Count the lines in the listing below that contain the string "text", with case counting, and give only the number.

** Begin EXERCISE INPUTS **

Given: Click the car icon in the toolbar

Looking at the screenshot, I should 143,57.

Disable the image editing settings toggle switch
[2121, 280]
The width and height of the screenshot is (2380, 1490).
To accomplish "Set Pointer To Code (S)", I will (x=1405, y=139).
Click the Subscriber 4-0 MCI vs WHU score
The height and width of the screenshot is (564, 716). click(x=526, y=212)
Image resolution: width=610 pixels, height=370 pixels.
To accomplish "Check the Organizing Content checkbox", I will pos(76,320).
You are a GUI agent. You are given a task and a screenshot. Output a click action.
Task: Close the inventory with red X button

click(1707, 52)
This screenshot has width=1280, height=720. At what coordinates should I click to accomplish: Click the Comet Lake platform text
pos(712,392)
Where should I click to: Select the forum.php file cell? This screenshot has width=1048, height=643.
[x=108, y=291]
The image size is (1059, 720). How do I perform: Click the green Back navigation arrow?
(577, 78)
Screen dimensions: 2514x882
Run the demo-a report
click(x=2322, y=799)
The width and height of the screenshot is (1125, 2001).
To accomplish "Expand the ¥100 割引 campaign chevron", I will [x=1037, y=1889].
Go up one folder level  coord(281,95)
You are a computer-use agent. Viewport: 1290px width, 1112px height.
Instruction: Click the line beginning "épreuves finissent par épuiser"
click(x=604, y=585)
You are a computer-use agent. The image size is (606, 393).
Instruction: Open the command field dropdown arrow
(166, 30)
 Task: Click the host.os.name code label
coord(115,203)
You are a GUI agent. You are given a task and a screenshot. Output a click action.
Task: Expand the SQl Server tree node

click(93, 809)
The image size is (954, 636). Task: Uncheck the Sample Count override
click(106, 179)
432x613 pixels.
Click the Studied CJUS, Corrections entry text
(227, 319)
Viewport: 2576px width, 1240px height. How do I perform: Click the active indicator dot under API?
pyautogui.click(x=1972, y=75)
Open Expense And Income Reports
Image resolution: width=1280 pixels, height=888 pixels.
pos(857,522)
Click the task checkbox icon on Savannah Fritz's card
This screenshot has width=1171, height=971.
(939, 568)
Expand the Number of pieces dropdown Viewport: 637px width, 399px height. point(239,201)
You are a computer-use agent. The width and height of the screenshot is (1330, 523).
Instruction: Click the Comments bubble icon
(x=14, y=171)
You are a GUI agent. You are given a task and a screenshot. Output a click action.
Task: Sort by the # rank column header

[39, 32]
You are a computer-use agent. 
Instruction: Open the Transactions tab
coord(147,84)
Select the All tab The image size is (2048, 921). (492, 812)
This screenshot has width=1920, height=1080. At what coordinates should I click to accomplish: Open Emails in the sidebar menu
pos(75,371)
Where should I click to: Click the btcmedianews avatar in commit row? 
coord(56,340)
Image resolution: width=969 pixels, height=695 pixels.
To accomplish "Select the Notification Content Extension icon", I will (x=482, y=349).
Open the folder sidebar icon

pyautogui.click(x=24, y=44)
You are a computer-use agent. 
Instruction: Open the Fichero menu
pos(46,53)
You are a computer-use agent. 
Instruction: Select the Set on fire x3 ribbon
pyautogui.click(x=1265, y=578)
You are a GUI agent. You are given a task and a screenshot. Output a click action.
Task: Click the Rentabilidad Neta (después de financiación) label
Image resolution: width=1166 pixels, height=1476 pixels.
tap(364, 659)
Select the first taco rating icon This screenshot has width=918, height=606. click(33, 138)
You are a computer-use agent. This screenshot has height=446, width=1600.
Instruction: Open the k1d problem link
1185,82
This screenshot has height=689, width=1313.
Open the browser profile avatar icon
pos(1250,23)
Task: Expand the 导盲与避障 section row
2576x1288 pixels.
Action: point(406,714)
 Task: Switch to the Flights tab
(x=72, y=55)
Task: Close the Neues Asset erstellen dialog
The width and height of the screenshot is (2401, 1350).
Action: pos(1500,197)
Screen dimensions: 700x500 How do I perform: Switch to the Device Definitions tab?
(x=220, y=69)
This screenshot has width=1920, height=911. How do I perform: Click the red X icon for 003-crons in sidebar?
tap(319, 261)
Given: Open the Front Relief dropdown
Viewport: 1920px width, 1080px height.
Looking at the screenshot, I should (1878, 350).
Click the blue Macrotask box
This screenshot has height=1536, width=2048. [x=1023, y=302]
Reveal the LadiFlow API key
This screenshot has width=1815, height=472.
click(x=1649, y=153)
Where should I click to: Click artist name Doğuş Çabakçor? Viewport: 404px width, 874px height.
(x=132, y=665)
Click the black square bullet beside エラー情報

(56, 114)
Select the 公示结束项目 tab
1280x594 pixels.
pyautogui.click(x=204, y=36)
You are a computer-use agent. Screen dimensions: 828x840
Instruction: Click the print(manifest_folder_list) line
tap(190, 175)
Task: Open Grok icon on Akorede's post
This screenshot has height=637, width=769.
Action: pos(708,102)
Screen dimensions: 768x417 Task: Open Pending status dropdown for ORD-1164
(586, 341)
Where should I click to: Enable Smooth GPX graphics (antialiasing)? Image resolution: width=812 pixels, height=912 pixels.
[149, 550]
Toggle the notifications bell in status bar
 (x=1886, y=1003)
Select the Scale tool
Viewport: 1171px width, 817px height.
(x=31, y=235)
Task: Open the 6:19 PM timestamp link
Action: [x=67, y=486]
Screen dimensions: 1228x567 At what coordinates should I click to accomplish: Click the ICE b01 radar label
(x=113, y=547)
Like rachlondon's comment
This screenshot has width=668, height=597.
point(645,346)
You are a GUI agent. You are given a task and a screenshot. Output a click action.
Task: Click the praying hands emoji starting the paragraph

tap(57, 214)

** End EXERCISE INPUTS **

WRITTEN REPLY
2